### Entries shown
* * *

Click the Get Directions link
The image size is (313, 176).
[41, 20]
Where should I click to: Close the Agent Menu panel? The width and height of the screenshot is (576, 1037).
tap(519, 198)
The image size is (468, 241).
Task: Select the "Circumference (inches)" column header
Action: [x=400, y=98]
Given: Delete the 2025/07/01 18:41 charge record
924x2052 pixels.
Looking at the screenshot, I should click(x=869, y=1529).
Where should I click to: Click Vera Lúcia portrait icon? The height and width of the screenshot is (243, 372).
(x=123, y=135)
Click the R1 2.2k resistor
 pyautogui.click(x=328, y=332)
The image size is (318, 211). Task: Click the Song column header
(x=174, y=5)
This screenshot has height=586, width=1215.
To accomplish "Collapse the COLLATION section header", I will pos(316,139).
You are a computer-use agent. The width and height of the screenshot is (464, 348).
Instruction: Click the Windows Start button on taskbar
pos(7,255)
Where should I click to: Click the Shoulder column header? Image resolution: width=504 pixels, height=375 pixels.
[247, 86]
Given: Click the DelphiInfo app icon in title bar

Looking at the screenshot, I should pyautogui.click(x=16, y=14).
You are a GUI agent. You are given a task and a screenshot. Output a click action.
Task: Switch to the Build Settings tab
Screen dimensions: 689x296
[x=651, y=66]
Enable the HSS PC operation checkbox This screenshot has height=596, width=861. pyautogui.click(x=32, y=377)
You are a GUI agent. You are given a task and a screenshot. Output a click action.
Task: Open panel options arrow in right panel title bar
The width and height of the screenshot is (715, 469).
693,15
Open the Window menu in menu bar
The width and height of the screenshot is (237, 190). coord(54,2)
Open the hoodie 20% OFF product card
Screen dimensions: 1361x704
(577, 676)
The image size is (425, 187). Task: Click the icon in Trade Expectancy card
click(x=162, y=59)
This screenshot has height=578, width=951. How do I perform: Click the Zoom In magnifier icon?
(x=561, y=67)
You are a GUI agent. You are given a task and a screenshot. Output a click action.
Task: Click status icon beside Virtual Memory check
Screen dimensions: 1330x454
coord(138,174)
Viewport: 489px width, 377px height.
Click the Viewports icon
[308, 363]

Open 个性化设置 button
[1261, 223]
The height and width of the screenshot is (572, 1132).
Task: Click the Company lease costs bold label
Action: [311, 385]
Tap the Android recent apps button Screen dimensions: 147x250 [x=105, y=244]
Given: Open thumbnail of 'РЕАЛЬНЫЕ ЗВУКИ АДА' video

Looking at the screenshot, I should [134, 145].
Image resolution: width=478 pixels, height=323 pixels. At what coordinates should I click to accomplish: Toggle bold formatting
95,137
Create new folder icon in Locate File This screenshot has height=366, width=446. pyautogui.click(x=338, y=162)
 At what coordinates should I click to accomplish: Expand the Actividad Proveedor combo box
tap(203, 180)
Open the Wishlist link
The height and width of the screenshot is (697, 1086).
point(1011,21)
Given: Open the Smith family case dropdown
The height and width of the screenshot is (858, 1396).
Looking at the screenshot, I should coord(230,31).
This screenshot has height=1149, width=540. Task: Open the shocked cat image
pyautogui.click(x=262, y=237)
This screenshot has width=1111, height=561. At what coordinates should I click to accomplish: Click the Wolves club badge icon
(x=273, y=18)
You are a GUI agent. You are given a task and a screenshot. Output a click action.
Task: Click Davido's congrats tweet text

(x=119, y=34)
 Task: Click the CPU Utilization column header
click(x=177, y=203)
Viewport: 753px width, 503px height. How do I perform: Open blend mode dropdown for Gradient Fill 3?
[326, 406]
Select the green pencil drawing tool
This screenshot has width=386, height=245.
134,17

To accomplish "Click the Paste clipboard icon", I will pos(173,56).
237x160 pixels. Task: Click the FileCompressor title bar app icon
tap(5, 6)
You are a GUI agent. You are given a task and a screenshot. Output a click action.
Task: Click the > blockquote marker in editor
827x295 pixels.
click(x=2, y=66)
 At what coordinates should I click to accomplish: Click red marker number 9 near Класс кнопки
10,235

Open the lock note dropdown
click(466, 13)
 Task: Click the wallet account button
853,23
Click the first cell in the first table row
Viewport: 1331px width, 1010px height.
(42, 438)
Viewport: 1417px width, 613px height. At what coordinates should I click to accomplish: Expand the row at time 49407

* * *

### Exercise objective
Copy each line from the entries above that has the word "will" in it.

### Output of the exercise
To accomplish "Collapse the COLLATION section header", I will pos(316,139).
To accomplish "Click the Paste clipboard icon", I will pos(173,56).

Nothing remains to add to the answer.